As the letters continue and the couple show close intimacy but also a weary underlying anxiety about the other's identity, Chantal's acute observations of a moved shawl in her bedroom and specific details from the letters lead her to the conclusion that Jean-Marc is the secret correspondent.

From Jean-Marc's perspective, he reveals in third person narration that his first letter sought only to relieve Chantal of the feeling that men no longer turned to look at her. Yet her refusal to tell him about the letters and her changed behaviour and more sensual dressing saw Jean-Marc become jealous. She acts differently and he perceives her as a different person in a range of contexts, this multiplicity of perceived identities challenges Jean-Marc's singular perception of his lover's identity. He feels he has transformed "a beloved woman into the simulacrum of a beloved woman." This challenges his own sense of identity turning him into a simulacrum as well.
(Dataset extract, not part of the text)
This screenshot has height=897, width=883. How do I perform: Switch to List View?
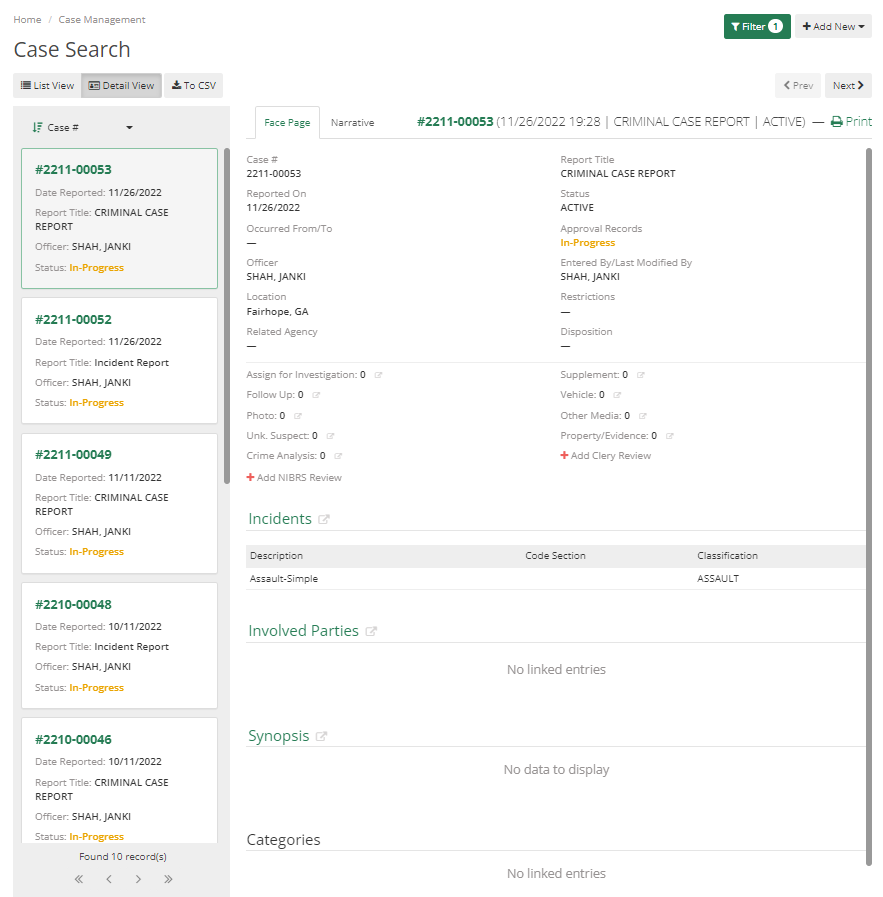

After confirming with a graphologist that the letters were written by Jean-Marc in a different style, she confronts him when he was just about to admit the ruse. An implication of this confrontation is that Jean-Marc, who lives in Chantal's apartment, feels closer to his fears of becoming a beggar.

The final part of the novel reveals that each character's disorientation regarding their sense of identity is caused by confusion about the identity of the other.

== Major themes ==

=== Identity ===
The nature and susceptibility to change of personal identity is the primary philosophical question of the novel. Kundera asks whether one's identity over time is hinged on those around them. He looks at the diachronic question of self in philosophy, which asks what makes your identity something continuous over time. His use of the relationship between Chantal and Jean-Marc to rupture their identity shows a challenge to an answer to the diachronic question which is that being perceived by others as the same person influences identity over time.

=== Crowds ===
The theme of crowds in the novel is used to create a conflict between the influences of the masses on one's identity and the influence of your own and those close to you. Chantal's desire to have mass appeal is represented by the imaginary crowd that desires easy aesthetic appeal (kitsch), her desire to be accepted in this way overshadows her care for her real relationship with Jean-Marc, leaving her with no real sense of self or meaningful relationships. The emphasis she places on how men see her physical appearance in passing overshadows Jean-Marc's love for her as a person not a superficial entity. In this way, Chantal's preoccupation with crowds and strangers leads her to place her identity in the hands of an anonymous crowd that desires kitsch aesthetic appeal, leaving her without a true sense of self. In the final chapters, Jean-Marc loses sight of Chantal in a crowded subway, this literally and figuratively shows how Chantal has lost herself in a crowd of strangers.

=== Vision and perception ===
Visual perception of someone at any one moment is taken as the defining sign of their identity within this novel. This creates a precarious and ephemeral sense of identity that gives the impression of shifting with the light.

== Critical reception ==
Due to the relative obscurity of this novel in Kundera's oeuvre, the critical receptions are limited to reviews at the time of the publication, 1998. The general response to the novel seeks to compare it to Kundera's more famous novels, specifically The Unbearable Lightness of Being and The Book of Laughter and Forgetting. Due to Identitys very different stylistic choices and linear narrative, the book is very different to these earlier successes, challenging what readers expected from a Kundera novel. Newspaper reviewers with a general or non academic audience referenced the book's lack of character development and minimal characters and plot overall. Reviewers from the New York Times and The Guardian looked more favourably at the simple narrative and complex philosophical questions, these reviewers also looked at the narrative form as an intentional way of reflecting the confusion of the plot.